極晝現象在夏天的莫斯科,已成為家常便飯。


    和其他人不一樣,巫山都好幾天沒有休息了,他仍然感到精力充沛。


    巫從西反饋過來的情況,證實了葉爾金確實被搞掉。


    窗外的蛐蛐在不停叫著,好像顯示這就是早晨。


    點燃一根煙,巫山都忘了有多久的時間沒有抽煙。


    他有些煩惱,世界因為自己發生了越來越多的改變。


    以前的自己,是因為能捕捉一些原本時空中的軌跡,從而不管在政途還是生意上占得先機,今後該怎麽辦?


    葉爾金盡管沒有上位,但他的理論深入人心,蘇俄出現了不少金融寡頭,其中不能不說有很多炎黃的影子在裏麵。
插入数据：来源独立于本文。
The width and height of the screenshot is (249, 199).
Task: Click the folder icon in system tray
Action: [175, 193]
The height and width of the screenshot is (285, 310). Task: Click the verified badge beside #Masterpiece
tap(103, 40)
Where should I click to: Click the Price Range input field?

    沒有他今後掌權,未來的俄國會不會走向另一個極端?


    是的,目前的蘇俄,不管是對內還是對外政策上,出現了不同程度的疲態,那是因為他們國家的經濟幾近崩潰。


    “從西,你還是睡覺嗎?”巫山略為尋找了下,看到這幾個家夥勾肩搭背躺著,直接傳音到他耳朵裏。


    “叔,你也太厲害了!”巫從西穿著褲衩赤腳走了進來:“你咋知道我醒了?”


    “唿吸微弱,不像睡覺的症狀!”巫山白了一眼:“好大的酒味,今後少喝酒!”


    “您就放心吧,我來蘇俄這幾年,還是第一次喝酒。”巫從西陶醉地閉上眼睛:“真爽!”
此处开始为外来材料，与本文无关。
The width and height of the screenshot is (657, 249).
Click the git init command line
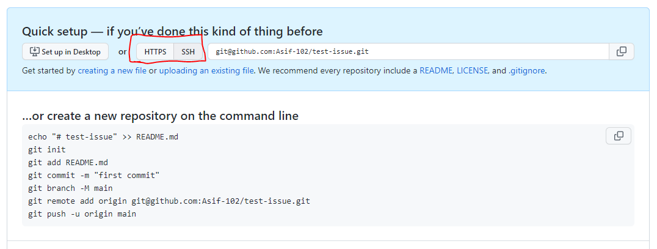click(x=47, y=149)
    “行啦!”巫山微微笑著:“適量即可,千萬記住了我們在別人的國度裏,我找你來有正事兒,你先去洗漱一番。”


    重新進來的巫從西,顯得正式了很多。


    一米八五左右的大個子,連絡腮胡都刮了。看上去另有一種韻味。


    突然之間從一個痞子變成翩翩紳士,連巫山都有一瞬間的不適應。


    話說人靠衣裝,不管是男人還是女人都是一樣。


    “兩件事兒。”巫山伸出兩個指頭:“第一,在蘇俄這裏。是否有扶持的代言人,不管是經濟上還是政治上。”


    “第二,我要問問你今後的誌向。如果你想繼續在外麵飄蕩,就當我沒說。從你過往的經曆來看,好像你很有從政的天賦。”
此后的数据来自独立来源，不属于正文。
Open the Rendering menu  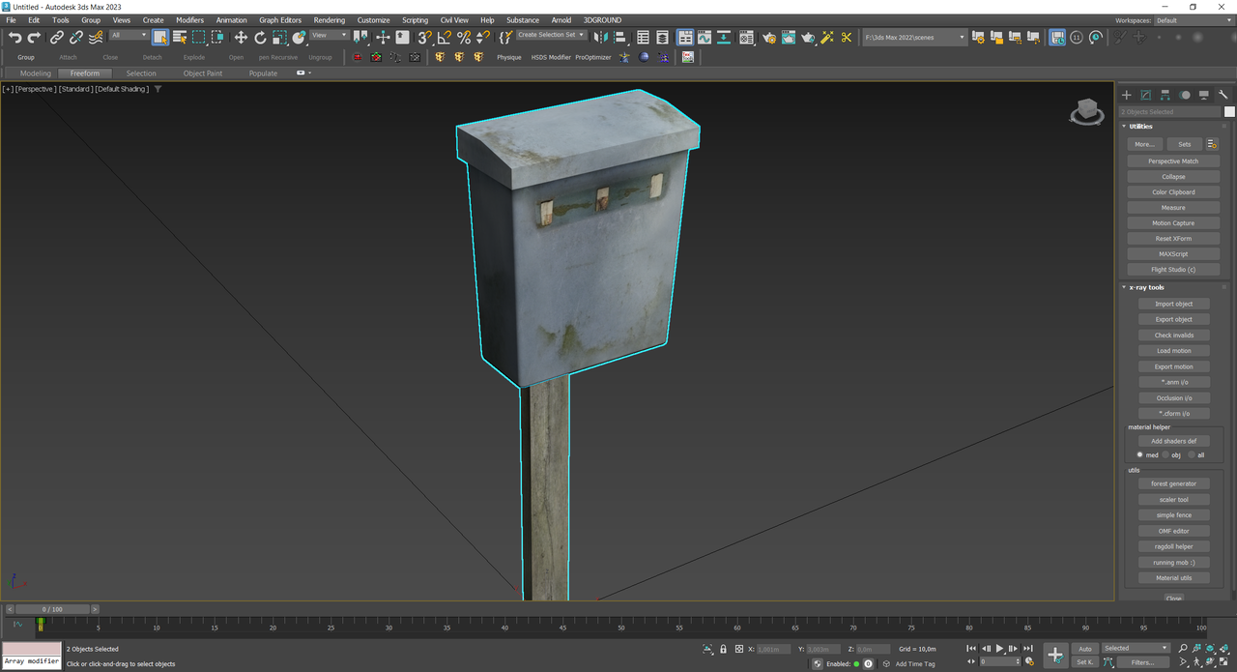(x=329, y=19)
    “叔,你這跨度太大,我一件件迴答。”巫從西從煙盒裏抽出一支雪茄:“第一個,我們肯定找好了代理人。”


    “經濟方麵。找的是如今的煤炭部副部長伊萬,這家夥有兩個缺點,一個是對金錢有異乎尋常的偏好,另一個是對女人那方麵,嘿嘿!”


    他笑是因為想起來兩人結識的過程就是在社交場合追逐女性的共同愛好,自己倒是故意裝作色?迷迷的,那家夥是天生好?色。


    “你放心,他目前在我們手心裏綁的牢牢的,根本就離不開我們。”


    “政治上的代理人,是西拉耶夫。他是蘇俄的部長會議副主席,對戈爾長期不滿。”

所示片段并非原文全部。